══ SELECTED PASSAGE ══

Trace metals adsorbed to particulate matter are supposed to be increasingly incorporated into the remnants of the Atlantic Forest next to urban, industrial, agricultural and mining sources of air pollution, especially in the Southeastern Brazil. They can be retained on tree canopies through dry and wet deposition and incorporated directly into the soil by deposition or indirectly by litterfall and decomposition. Some native tree species are better suited than others to offer a realistic overview of metal accumulation in a forest ecosystem due to their higher accumulating capacity within or on their leaf tissues. To assess the capacity of trees in different successional stages to accumulate metals, we conducted a passive biomonitoring with pioneer (P) and non-pioneer (NP) species, soil and litter in two fragments of rain forest located in São Paulo – Brazil (PP-peri-urban) and (PEFI-urban). We sampled leaves of trees, soil and litter in both sites, during the winter of 2015, and analyzed the concentrations of metals by ICP-OES. In general, NP species have higher leaf concentrations of most of the elements and higher mobility ratios for Cr, Fe, Mn, Ni, Pb and Zn were higher in NP plants than in P species in both sites. Mn concentrations were stocked in litter and could be associated to the low bioavailability of this element caused by the effect of the metals to the decomposing organisms. These results allowed us to conclude that NP species were more susceptible to the metal contamination, since the concentrations of the elements studied were higher than in P species. Even though PP site is located far from the urban emissions, the deposition of metals also impacts the site.

Dr. Ricardo Keiichi Nakazato is graduated in Biological Sciences from Universidade São Judas (2008), Ph.D. in Plant Biodiversity and Environment from São Paulo Institute of Botany (2014), post-doctorate fellow in Plant Biodiversity from Instituto de Botânica (2016), post-doctorate fellow in progress, by the Instituto de Pesquisas Ambientais (2021), specialization in Sustainability and Environment by the Fundação Getúlio Vargas (tbd). He is dedicated to researching the impact of heavy metals and other atmospheric pollutants on native species of the Atlantic Forest by biomonitoring.

═══
══ EXERCISE DATA ══

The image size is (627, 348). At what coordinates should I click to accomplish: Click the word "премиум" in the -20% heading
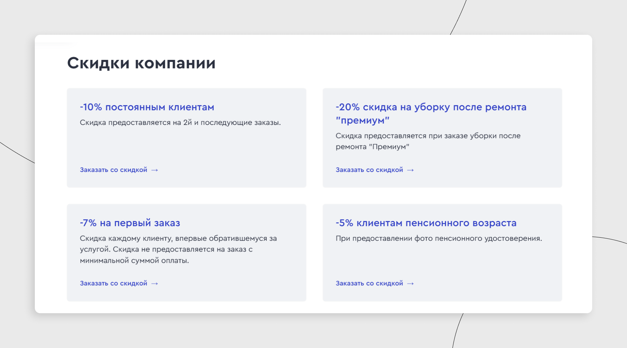tap(363, 120)
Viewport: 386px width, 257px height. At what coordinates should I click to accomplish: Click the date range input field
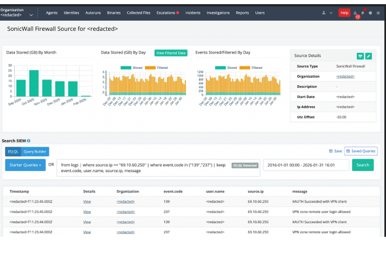(305, 164)
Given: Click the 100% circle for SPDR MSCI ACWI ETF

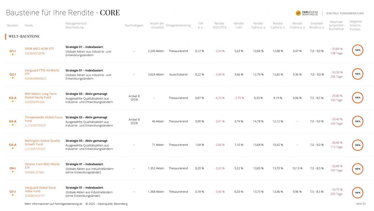Looking at the screenshot, I should (x=358, y=51).
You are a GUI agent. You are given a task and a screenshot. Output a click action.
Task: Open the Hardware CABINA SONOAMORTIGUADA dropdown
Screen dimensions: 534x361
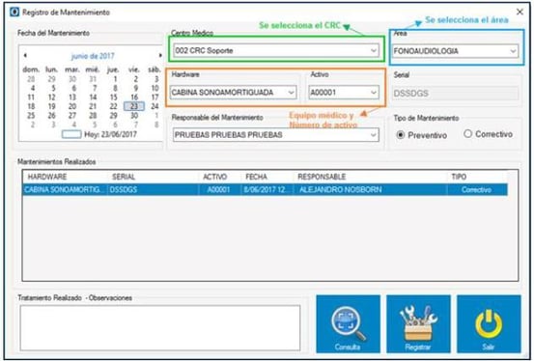tap(233, 93)
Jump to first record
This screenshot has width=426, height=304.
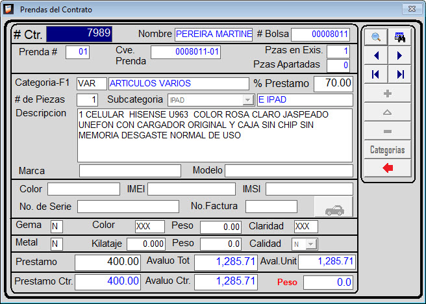click(x=376, y=75)
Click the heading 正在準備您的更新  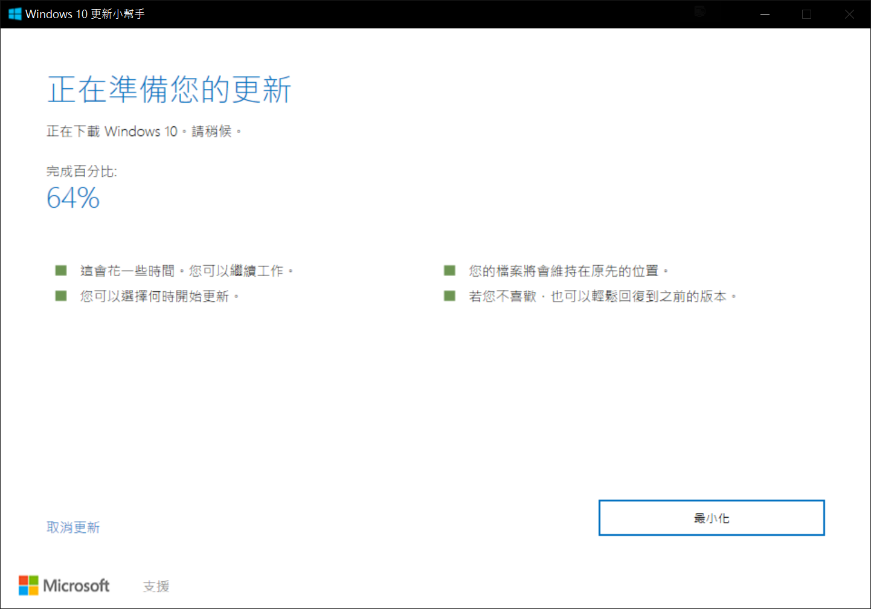tap(169, 90)
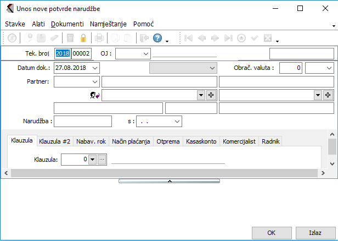Click the exit door icon in toolbar
This screenshot has width=338, height=241.
tap(144, 38)
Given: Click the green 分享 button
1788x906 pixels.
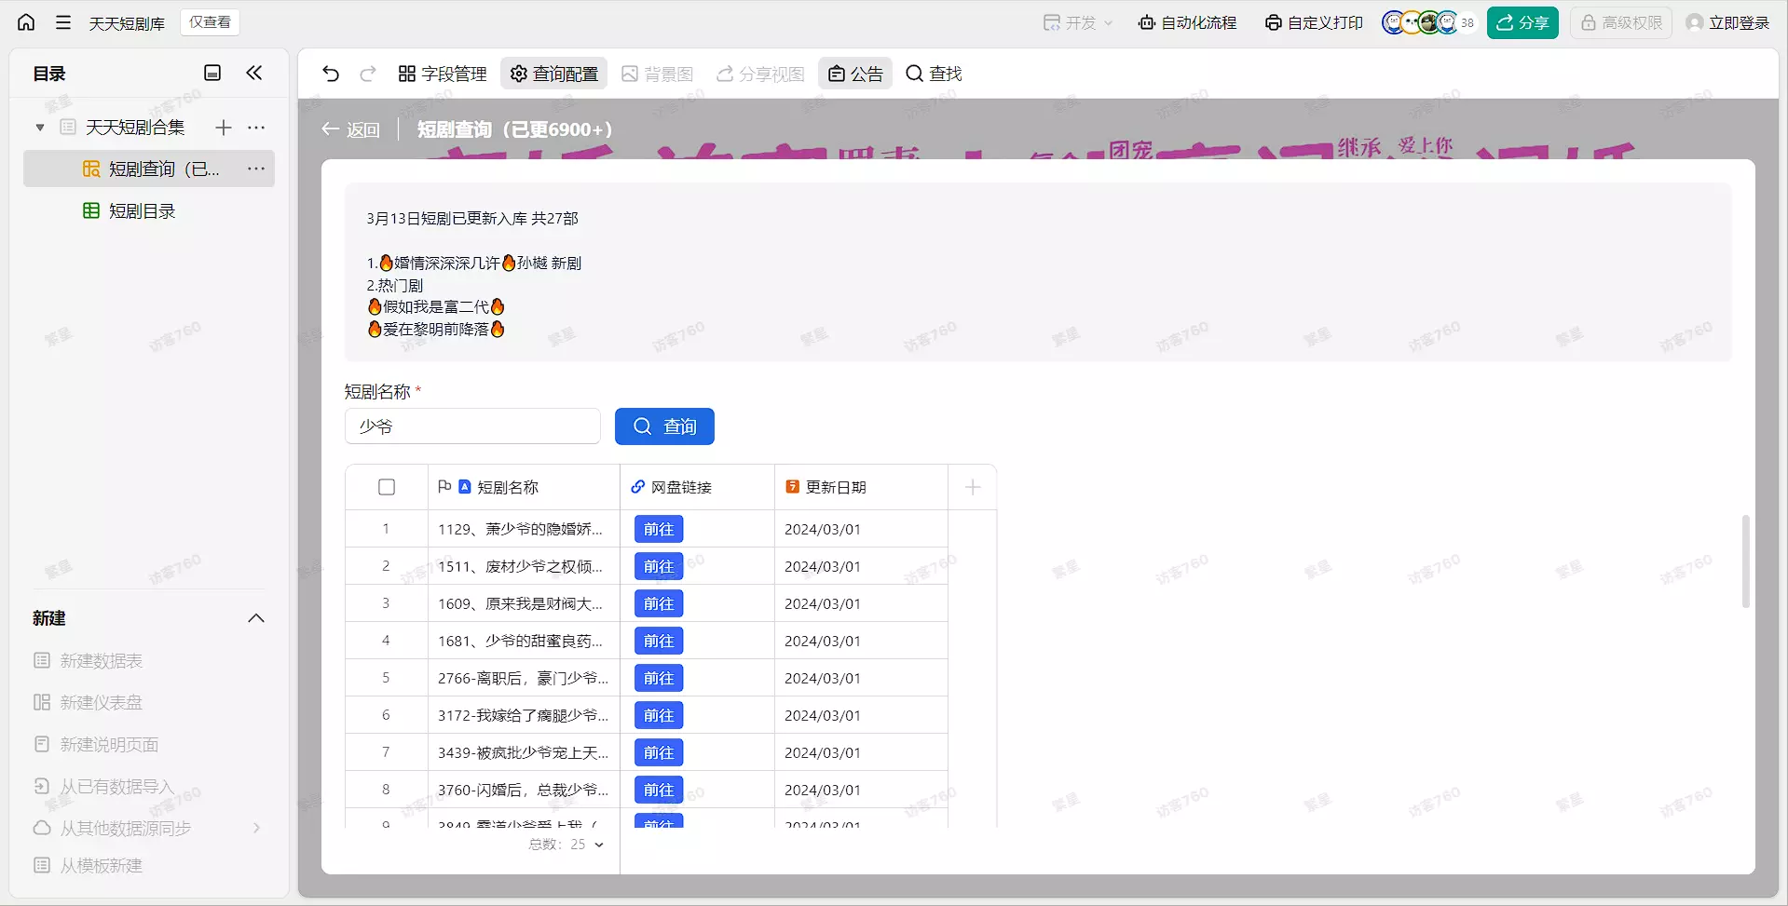Looking at the screenshot, I should [x=1522, y=22].
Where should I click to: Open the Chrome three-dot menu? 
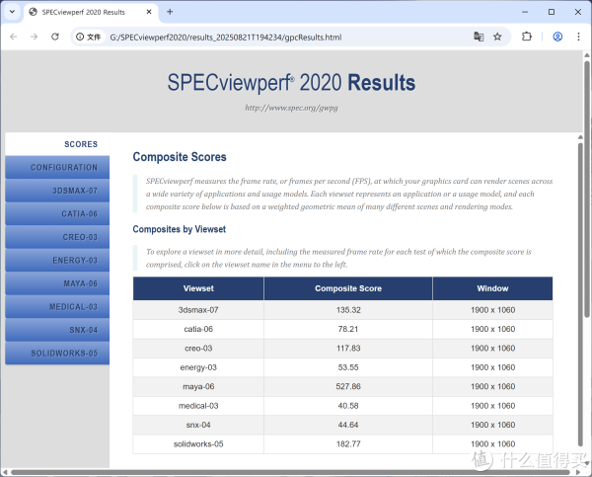(579, 37)
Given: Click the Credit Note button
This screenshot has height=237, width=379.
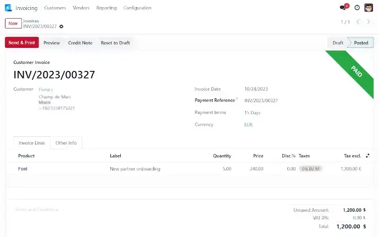Looking at the screenshot, I should (80, 43).
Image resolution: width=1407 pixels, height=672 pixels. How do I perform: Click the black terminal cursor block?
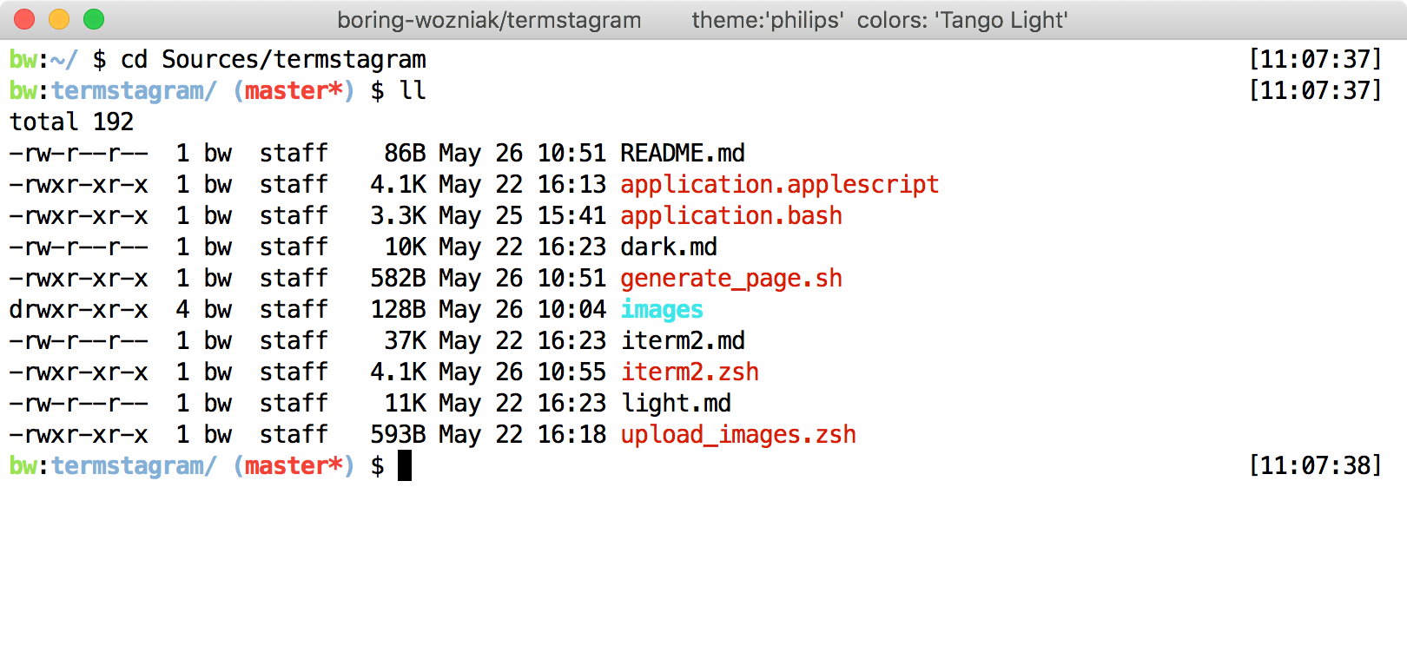[x=405, y=466]
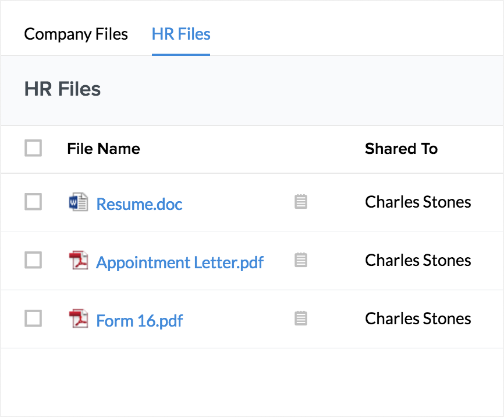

═══

**TASK INSTRUCTIONS**
Summarize the text on metal accumulation in Atlantic Forest trees in two sentences. The entries play no part in this work.

**EXERCISE ANSWER**
In the winter of 2015, leaves of pioneer and non-pioneer tree species, along with soil and litter, were sampled in a peri-urban and an urban rain forest fragment in São Paulo, Brazil, and analyzed for metals by ICP-OES. Non-pioneer species generally had higher leaf concentrations of most elements, which led to the conclusion that they are more susceptible to metal contamination, and metal deposition also affected the peri-urban site even though it lies far from urban emissions.